Visual Features of Sheet Music Using Autoencoders

Format (When): Where

  • Presentation (2025): International Conference on Computational and Cognitive Musicology

Dataset

I collected sheet music from 7 musical periods, 3 composers from each period. Pieces are separated by composer, and are split into individual pages as jpgs. A minimum of 30 pages of music was ensured for each composer. The dataset includes 1,302 pages of music from 101 pieces. To train the model, I isolated 5 random (448x448 px) samples from each image (meaning there are 6,510 samples)—see below. To ensure samples were not predominantly white, I used a whiteness threshold (.9) to exclude samples which have a mean pixel value considered too white.

Because I included popular music and scans that are not in the public domain, I am choosing not to publicly share the dataset—I am happy to give access to anyone who would like to see it or use it for research purposes.

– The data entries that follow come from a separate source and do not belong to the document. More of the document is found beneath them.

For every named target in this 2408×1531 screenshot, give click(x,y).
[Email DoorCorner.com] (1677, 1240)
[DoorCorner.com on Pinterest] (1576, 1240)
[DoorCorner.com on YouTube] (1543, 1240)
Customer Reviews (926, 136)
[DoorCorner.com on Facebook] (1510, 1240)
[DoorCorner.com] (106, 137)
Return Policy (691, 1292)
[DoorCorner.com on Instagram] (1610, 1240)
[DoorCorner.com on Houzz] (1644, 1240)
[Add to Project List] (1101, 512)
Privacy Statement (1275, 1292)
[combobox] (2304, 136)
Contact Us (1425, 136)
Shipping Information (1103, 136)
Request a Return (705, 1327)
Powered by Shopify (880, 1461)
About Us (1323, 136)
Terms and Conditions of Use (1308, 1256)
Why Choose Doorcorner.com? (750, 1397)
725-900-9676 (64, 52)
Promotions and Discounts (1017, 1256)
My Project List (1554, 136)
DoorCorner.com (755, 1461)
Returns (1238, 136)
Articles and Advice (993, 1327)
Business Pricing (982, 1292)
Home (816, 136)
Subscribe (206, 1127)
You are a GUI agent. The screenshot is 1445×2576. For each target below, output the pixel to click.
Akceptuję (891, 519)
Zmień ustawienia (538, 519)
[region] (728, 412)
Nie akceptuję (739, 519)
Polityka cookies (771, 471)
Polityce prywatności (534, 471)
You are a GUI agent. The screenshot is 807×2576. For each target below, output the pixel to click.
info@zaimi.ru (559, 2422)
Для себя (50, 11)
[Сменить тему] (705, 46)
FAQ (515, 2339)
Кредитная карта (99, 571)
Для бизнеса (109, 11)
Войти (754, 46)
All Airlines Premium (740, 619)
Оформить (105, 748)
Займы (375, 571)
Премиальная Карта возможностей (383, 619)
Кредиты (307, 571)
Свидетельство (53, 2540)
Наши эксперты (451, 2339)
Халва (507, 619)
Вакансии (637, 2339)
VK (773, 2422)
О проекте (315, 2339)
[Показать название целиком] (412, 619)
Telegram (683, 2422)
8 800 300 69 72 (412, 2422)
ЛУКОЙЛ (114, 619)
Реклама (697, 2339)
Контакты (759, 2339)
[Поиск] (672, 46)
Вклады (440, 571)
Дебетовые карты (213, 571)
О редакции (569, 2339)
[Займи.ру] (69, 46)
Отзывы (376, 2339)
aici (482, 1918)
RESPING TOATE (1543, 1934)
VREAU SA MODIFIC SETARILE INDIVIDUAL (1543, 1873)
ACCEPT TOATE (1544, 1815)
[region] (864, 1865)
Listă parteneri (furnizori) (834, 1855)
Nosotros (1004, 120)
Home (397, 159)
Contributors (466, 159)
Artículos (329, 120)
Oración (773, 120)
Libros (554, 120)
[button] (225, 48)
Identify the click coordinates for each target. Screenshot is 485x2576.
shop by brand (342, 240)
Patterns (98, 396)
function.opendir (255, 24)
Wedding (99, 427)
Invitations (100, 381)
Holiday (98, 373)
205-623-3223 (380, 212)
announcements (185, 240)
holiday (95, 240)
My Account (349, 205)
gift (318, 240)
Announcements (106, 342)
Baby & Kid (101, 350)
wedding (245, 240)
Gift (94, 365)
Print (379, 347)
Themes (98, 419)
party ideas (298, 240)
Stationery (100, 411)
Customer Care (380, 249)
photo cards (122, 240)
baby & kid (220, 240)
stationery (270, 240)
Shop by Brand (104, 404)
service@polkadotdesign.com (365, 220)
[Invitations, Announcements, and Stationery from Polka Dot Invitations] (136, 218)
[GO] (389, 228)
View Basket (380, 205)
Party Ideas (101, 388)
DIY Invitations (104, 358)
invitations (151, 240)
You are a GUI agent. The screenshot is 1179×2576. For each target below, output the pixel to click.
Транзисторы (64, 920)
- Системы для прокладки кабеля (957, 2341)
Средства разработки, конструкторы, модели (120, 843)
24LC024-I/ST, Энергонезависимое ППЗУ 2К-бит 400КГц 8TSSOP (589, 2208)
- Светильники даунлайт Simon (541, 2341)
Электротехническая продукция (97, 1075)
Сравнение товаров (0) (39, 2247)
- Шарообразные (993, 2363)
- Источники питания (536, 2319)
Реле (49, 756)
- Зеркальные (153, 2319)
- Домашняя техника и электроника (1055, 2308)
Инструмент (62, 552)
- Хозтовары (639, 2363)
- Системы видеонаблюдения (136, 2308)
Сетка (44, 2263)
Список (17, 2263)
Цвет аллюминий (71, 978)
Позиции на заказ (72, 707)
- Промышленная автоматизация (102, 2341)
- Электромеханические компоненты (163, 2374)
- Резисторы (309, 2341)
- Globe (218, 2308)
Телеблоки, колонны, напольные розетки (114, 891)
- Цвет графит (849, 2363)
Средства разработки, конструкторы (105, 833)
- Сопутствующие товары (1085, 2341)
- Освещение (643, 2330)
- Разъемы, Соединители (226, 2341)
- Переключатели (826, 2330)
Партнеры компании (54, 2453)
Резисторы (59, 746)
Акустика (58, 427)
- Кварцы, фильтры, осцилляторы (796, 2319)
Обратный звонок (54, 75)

Styles7 : (Baro., Class., Rom., Impress., Rag., Tin-Pan, Pop/Rock)
Composers/Artists21 (3 from each style)
Pages1302 (min 30 from each)
Pieces101
Samples6,510: 5 (448 x 448) samples from each score.

Model Architecture

The model is a convolutional autoencoder with a classification head. Unpacking that a bit:

An autoencoder is an unsupervised neural network model composed of an 1) encoder, 2) bottleneck (or latent space), and 3) decoder. The goal of the model is to produce an output that matches the input _\hat{x}≈_x where x is the input and \hat{x} is the reconstruction. However, we reduce the input to a lower dimmension—we reduce the image from 448x448 px to, ultimately, 56x56 px. (It gets reduced to 224x224 and 112x112 along the way.) The job of the encoder is to reduce the image to a 56x56 px image—which is known as the bottleneck—and the job of the decoder is to reproduce the original image by upsampling from its smaller state.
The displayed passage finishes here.